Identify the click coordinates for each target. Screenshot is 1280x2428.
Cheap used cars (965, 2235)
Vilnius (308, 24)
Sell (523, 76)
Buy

- WHAT TO PRODUCE -
Repeat all of the listing above exactly, leaving nothing out.

- REPLY -
Identify the click coordinates for each target. Screenshot is 1280x2428.
Cheap used cars (965, 2235)
Vilnius (308, 24)
Sell (523, 76)
Buy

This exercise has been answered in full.